### Problem to work on
Once the line holding "Click the 65.55.41.124 location cell" is found, output it and all remaining lines of the data exactly, with every picture left out.

Segment Open

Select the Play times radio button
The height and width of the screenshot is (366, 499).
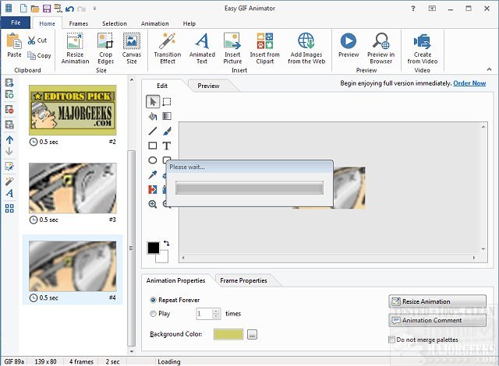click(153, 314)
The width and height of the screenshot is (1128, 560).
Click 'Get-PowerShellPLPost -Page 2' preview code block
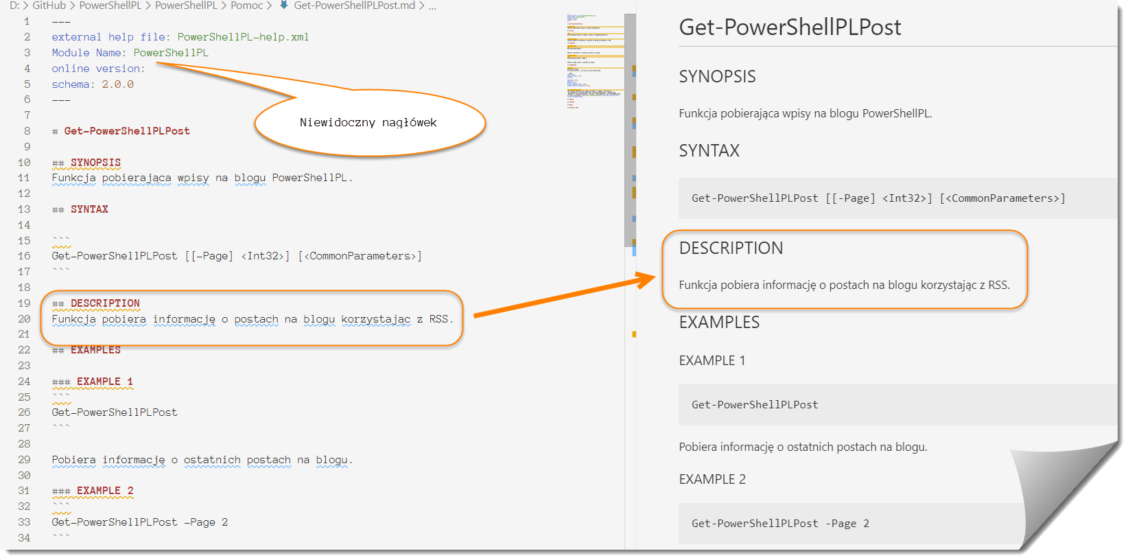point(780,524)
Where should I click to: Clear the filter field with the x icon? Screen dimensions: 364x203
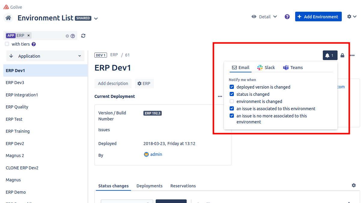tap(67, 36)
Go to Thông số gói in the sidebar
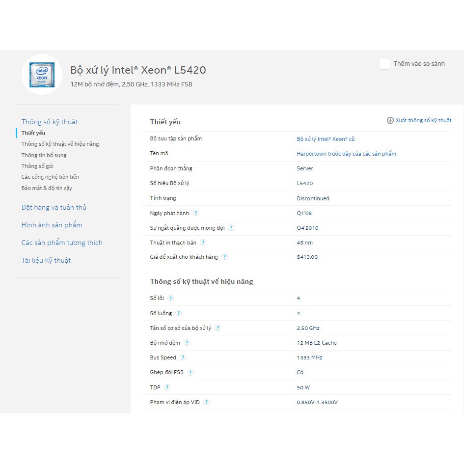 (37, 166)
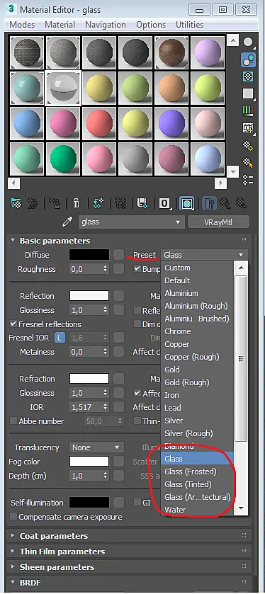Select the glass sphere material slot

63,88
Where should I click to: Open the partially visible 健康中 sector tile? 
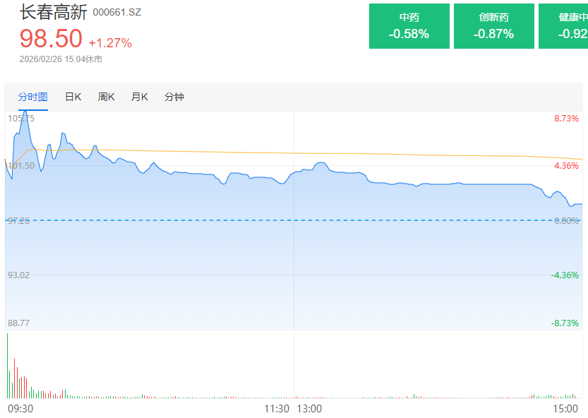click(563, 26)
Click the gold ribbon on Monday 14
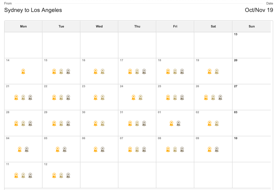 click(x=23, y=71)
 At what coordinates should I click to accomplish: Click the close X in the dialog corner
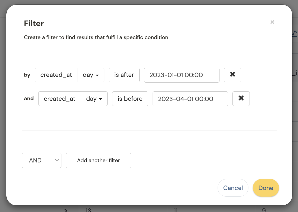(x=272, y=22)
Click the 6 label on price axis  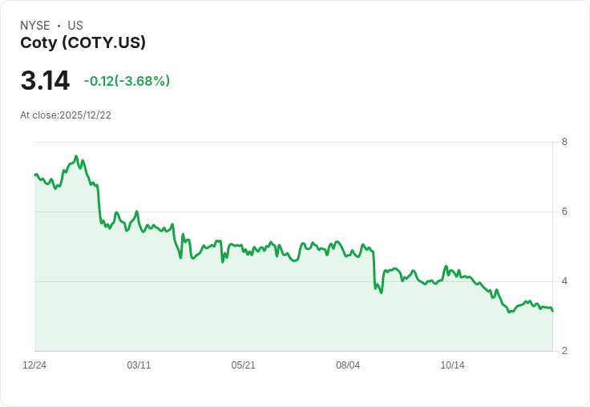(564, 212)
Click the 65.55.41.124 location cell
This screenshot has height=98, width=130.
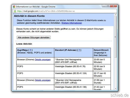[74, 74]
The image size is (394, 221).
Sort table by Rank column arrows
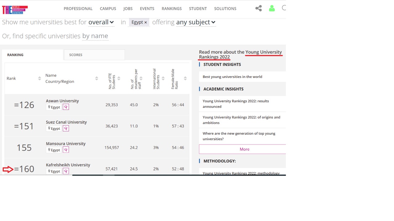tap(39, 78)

Segment Closed

### Solved problem
Click the 65.55.41.124 location cell
This screenshot has height=98, width=130.
[74, 74]
The image size is (394, 221).
Sort table by Rank column arrows
tap(39, 78)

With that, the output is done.